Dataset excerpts
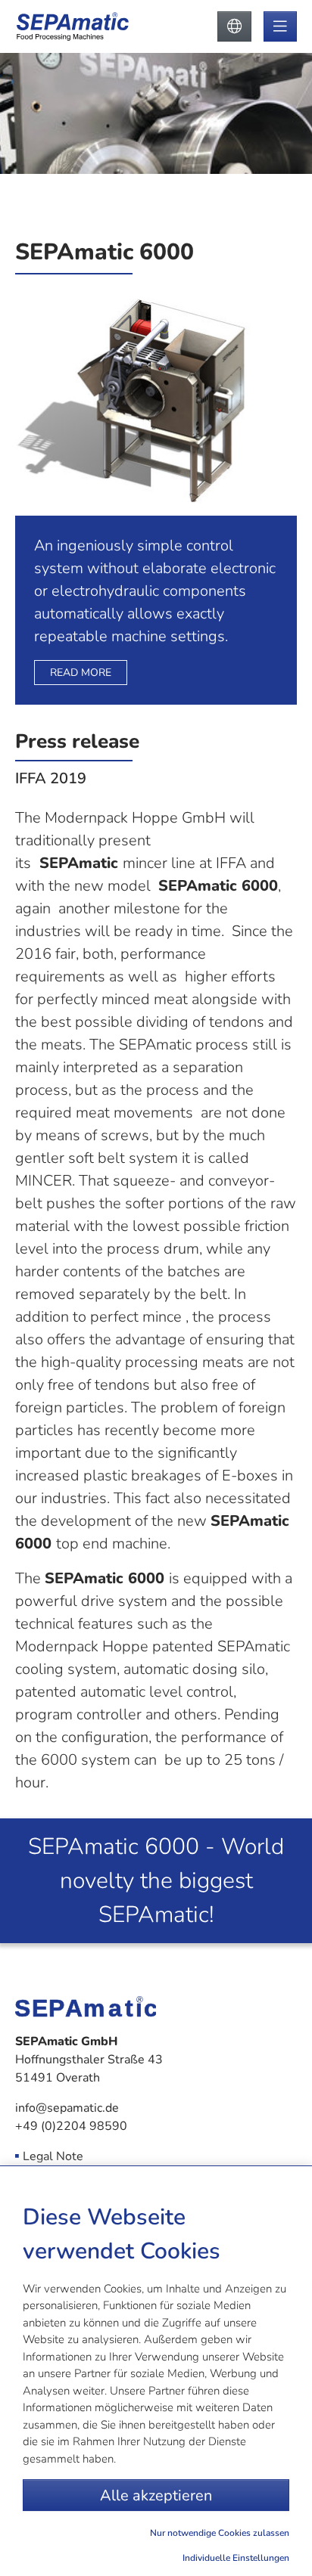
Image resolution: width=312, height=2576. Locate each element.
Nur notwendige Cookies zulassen (219, 2533)
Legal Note (53, 2156)
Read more (80, 672)
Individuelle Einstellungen (236, 2558)
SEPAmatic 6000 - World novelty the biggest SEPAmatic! (156, 1880)
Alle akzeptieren (156, 2495)
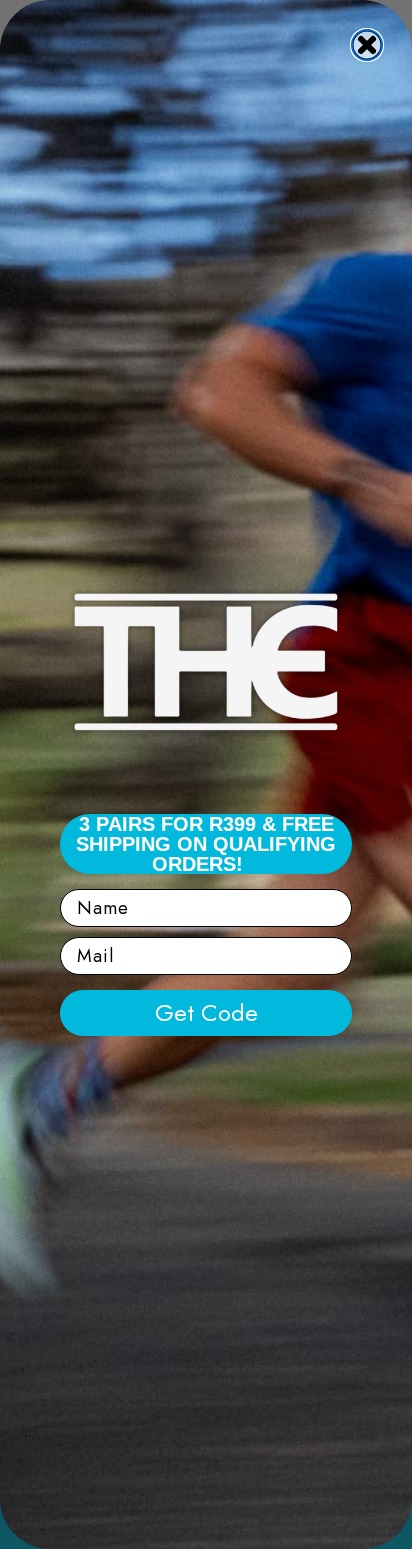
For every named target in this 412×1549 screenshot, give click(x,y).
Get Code (206, 1012)
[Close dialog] (367, 45)
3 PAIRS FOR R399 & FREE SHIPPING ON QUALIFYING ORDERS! (206, 844)
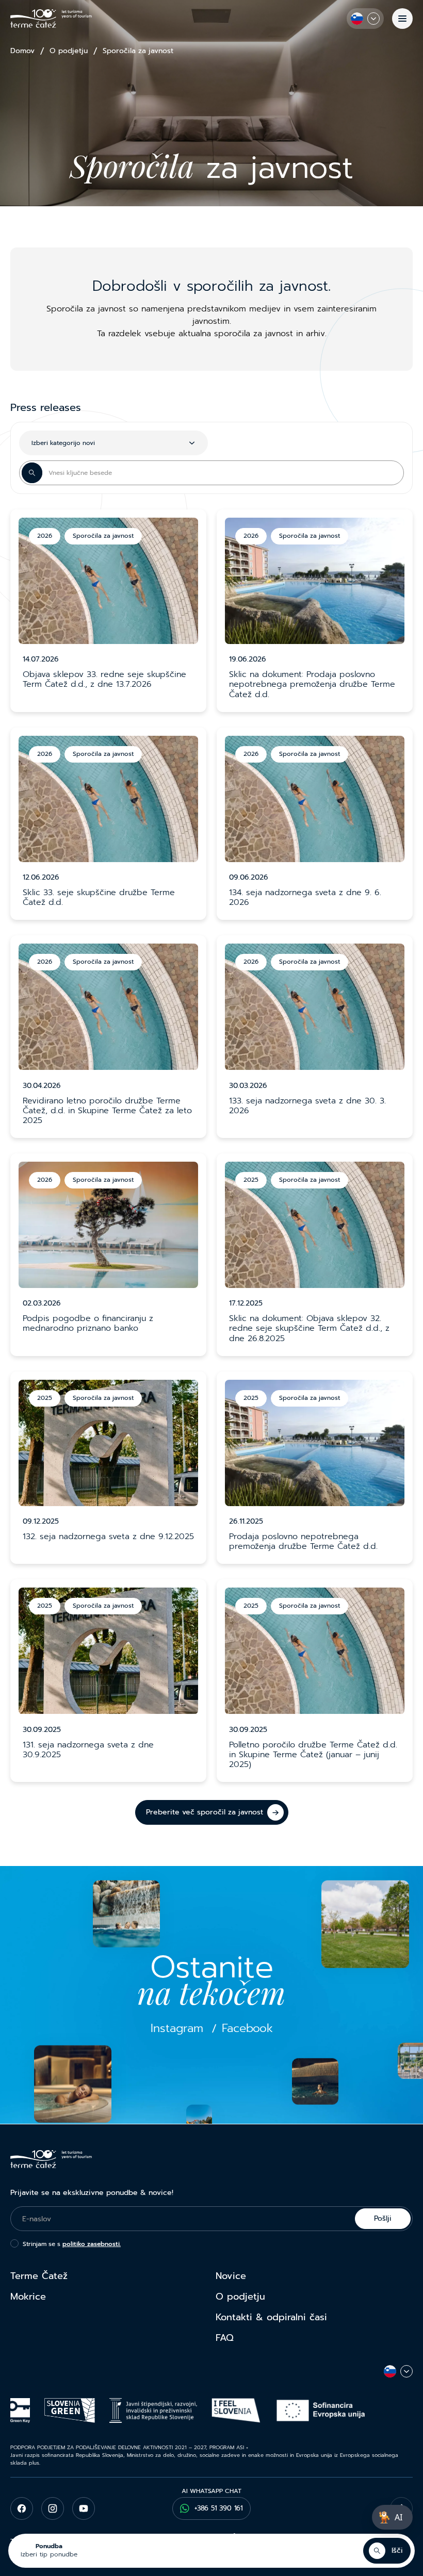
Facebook (247, 2028)
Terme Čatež (39, 2276)
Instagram (177, 2028)
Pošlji (383, 2218)
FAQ (225, 2338)
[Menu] (402, 18)
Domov (22, 51)
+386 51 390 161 (218, 2508)
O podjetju (69, 51)
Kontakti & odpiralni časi (271, 2317)
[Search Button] (32, 473)
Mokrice (28, 2296)
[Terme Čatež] (51, 18)
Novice (231, 2276)
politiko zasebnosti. (91, 2244)
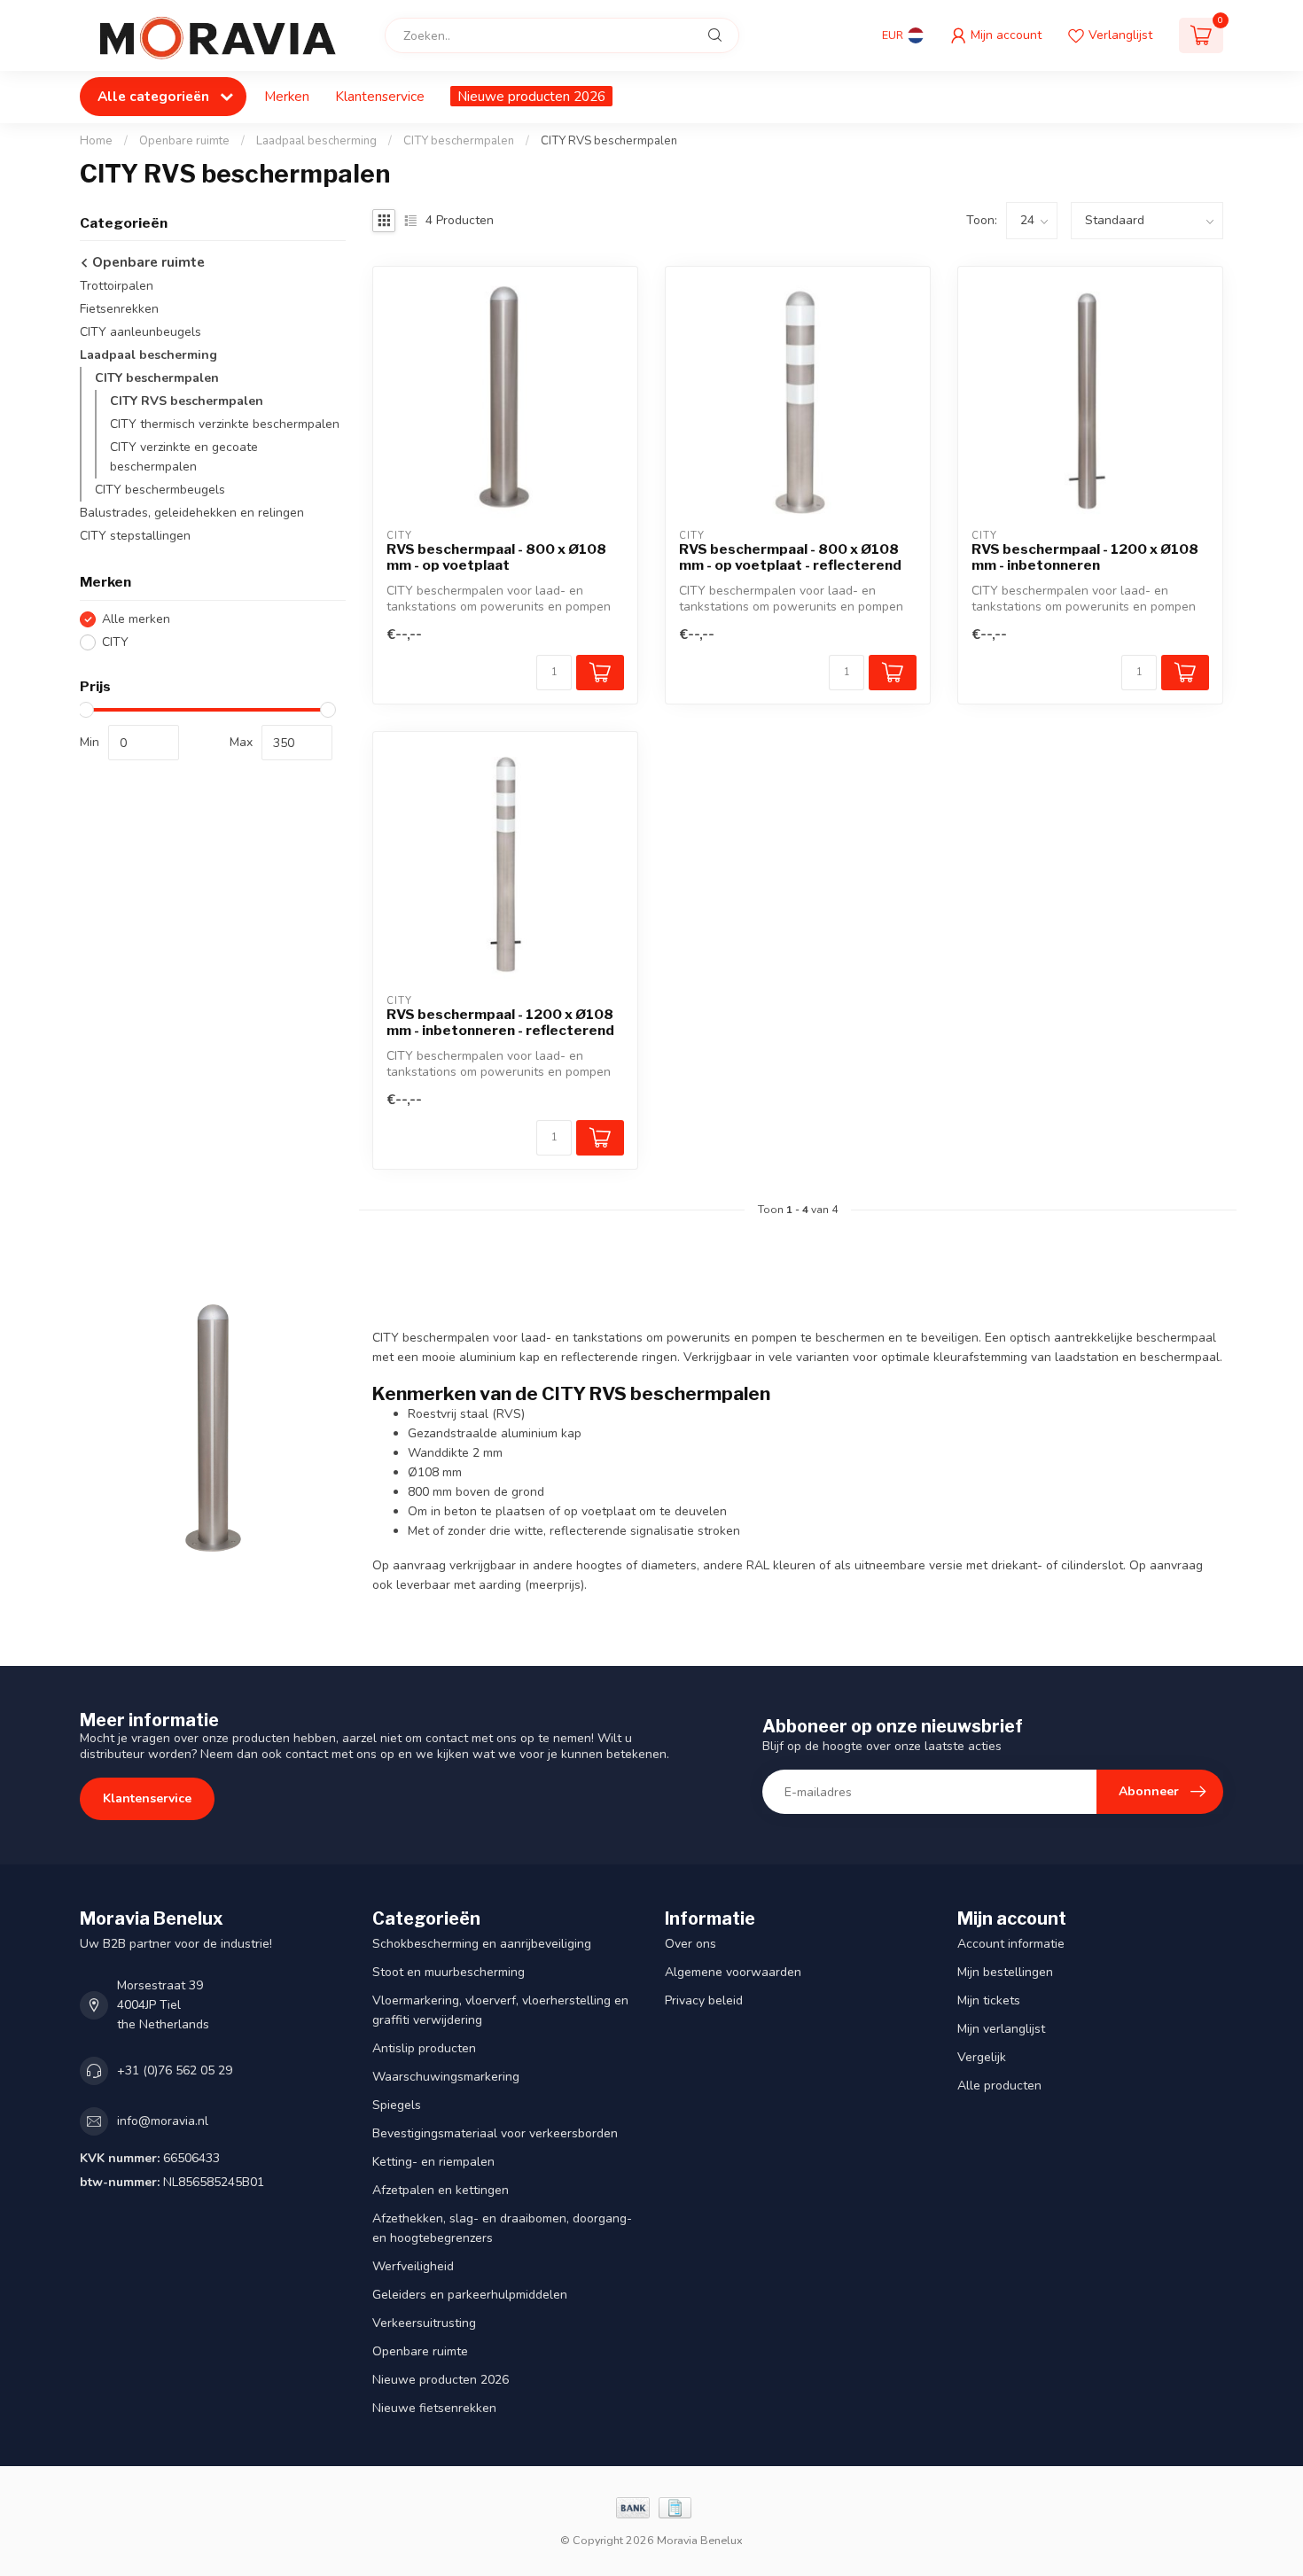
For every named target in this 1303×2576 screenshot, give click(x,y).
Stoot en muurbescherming (448, 1972)
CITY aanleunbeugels (140, 332)
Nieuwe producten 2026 (531, 96)
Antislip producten (424, 2048)
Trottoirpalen (116, 286)
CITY (115, 642)
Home (96, 141)
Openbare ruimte (184, 141)
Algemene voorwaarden (733, 1972)
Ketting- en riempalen (433, 2161)
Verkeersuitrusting (424, 2323)
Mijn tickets (988, 2000)
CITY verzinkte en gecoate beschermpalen (184, 458)
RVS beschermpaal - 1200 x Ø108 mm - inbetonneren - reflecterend (500, 1023)
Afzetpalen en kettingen (440, 2190)
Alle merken (136, 619)
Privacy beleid (704, 2000)
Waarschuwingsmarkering (445, 2076)
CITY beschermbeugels (160, 490)
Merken (286, 96)
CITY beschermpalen (458, 141)
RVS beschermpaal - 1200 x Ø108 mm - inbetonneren (1084, 557)
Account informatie (1011, 1943)
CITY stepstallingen (135, 536)
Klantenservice (380, 96)
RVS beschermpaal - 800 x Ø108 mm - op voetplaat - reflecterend (790, 557)
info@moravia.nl (162, 2121)
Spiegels (396, 2105)
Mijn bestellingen (1005, 1972)
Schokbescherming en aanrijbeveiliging (481, 1943)
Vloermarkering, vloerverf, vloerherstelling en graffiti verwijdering (500, 2010)
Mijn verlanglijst (1001, 2028)
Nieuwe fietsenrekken (434, 2408)
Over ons (690, 1943)
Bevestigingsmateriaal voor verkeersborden (495, 2133)
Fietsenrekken (119, 309)
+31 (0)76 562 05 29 (174, 2070)
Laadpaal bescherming (316, 141)
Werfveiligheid (413, 2266)
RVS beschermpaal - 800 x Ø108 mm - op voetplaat (496, 557)
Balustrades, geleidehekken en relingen (192, 513)
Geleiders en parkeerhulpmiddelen (469, 2294)
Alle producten (999, 2085)
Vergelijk (981, 2057)
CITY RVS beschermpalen (609, 141)
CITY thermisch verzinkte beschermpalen (224, 424)
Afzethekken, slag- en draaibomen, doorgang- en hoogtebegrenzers (502, 2228)
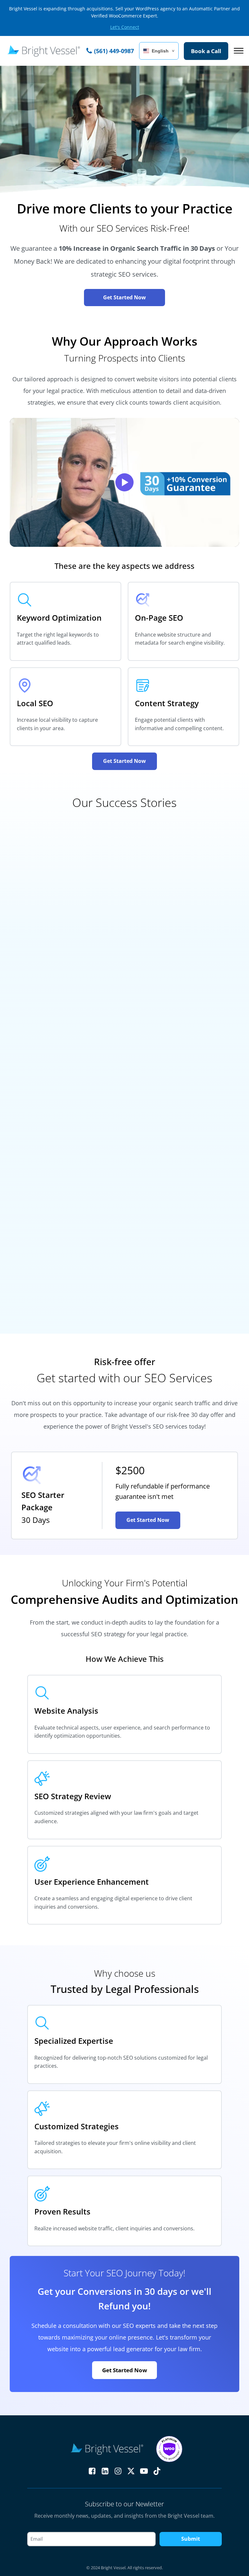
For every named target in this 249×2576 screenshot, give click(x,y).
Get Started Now (124, 297)
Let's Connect (124, 27)
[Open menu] (238, 51)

TASK STATEMENT: Across the entries, how many lines contain "target"? Reply with the number only.

OUTPUT: 3